On the Thread Pool Design:

Instead of creating a new thread per job (which would create thousands of threads under load and crash the JVM), I implemented a ThreadPoolTaskExecutor with 5 core threads, 20 maximum, and a 500-job queue. When the queue fills, CallerRunsPolicy kicks in — the HTTP request thread processes the job itself, which naturally slows inbound submissions. This is backpressure: the system communicates its saturation by slowing down the inbound flow.

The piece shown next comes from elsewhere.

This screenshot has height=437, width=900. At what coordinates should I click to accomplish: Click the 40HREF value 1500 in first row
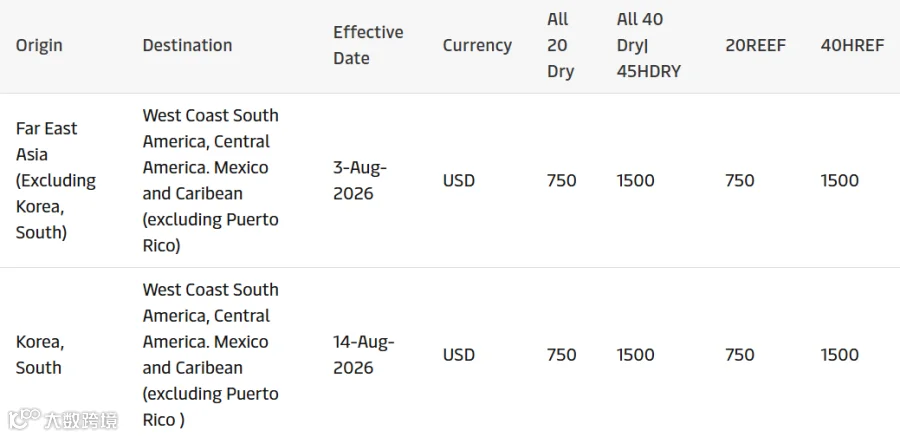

On Preventing Race Conditions:

Our architecture guarantees that only one worker thread ever processes a single job. The job queue acts as a distribution mechanism — once a job ID is dequeued, no other thread can claim it. Additionally, all database mutations go through @Transactional boundaries, ensuring atomicity even if the JVM crashes mid-operation.

On the Strategy Pattern:

The Strategy Pattern lets us support multiple data formats without ever modifying the processing pipeline. Adding Parquet support tomorrow means implementing one interface and registering it — zero changes to the existing code. This is the Open/Closed Principle in action.

On Data Governance:

Every state transition is persisted to the job_logs table with a timestamp, stage name, and record count. This creates a queryable lineage trail. If a job from 6 months ago processed incorrectly, we can replay its exact log to understand what validation rules failed and why. In regulated industries — finance, healthcare — this kind of audit trail is legally required.

---

Project Structure

dataflow-engine/
├── pom.xml
├── src/
│   ├── main/
│   │   ├── java/com/dataflow/engine/
│   │   │   ├── DataFlowEngineApplication.java
│   │   │   ├── config/
│   │   │   │   └── AsyncConfig.java
│   │   │   ├── controller/
│   │   │   │   ├── JobController.java
│   │   │   │   └── MetricsController.java
│   │   │   ├── dto/
│   │   │   ├── exception/
│   │   │   ├── model/
│   │   │   │   ├── IngestionJob.java
│   │   │   │   ├── JobLog.java
│   │   │   │   ├── JobStatus.java
│   │   │   │   └── DataType.java
│   │   │   ├── observer/
│   │   │   │   ├── JobEventListener.java
│   │   │   │   ├── JobEventPublisher.java
│   │   │   │   ├── JobCompletionLogger.java
│   │   │   │   └── JobNotificationObserver.java
│   │   │   ├── repository/
│   │   │   │   ├── IngestionJobRepository.java
│   │   │   │   └── JobLogRepository.java
│   │   │   ├── scheduler/
│   │   │   │   └── JobCleanupScheduler.java
│   │   │   └── service/
│   │   │       ├── JobService.java
│   │   │       ├── JobProcessingService.java
│   │   │       ├── MetricsService.java
│   │   │       ├── RateLimiterService.java
│   │   │       └── strategy/
│   │   │           ├── IngestionStrategy.java
│   │   │           ├── CsvParserStrategy.java
│   │   │           ├── JsonParserStrategy.java
│   │   │           └── IngestionStrategyFactory.java
│   │   └── resources/
│   │       └── application.properties
│   └── test/
│       └── java/com/dataflow/engine/
│           └── CsvParserStrategyTest.java
└── logs/
    └── dataflow-engine.log

---

Configuration Reference

Property	Default	Description
server.port	8080	HTTP port
dataflow.async.core-pool-size	5	Always-alive worker threads
dataflow.async.max-pool-size	20	Max threads under burst
dataflow.async.queue-capacity	500	Max queued jobs before backpressure
dataflow.rate-limit.max-requests-per-minute	100	Rate limit per client
spring.jpa.hibernate.ddl-auto	update	Schema management (use validate in prod)

---

Built With

• Java 17 — Records, text blocks, switch expressions
• Spring Boot 3.2.5 — Web, Data JPA, Validation, Actuator, Scheduling
• MySQL 8.0 — Relational data store with indexed queries
• HikariCP — High-performance JDBC connection pool
• OpenCSV — RFC 4180 compliant CSV parsing
• Jackson — JSON serialization/deserialization
• Lombok — Boilerplate elimination
• JUnit 5 + AssertJ — Unit testing

---

Built to demonstrate production-grade backend architecture principles: async processing, concurrency safety, data governance, and operational observability.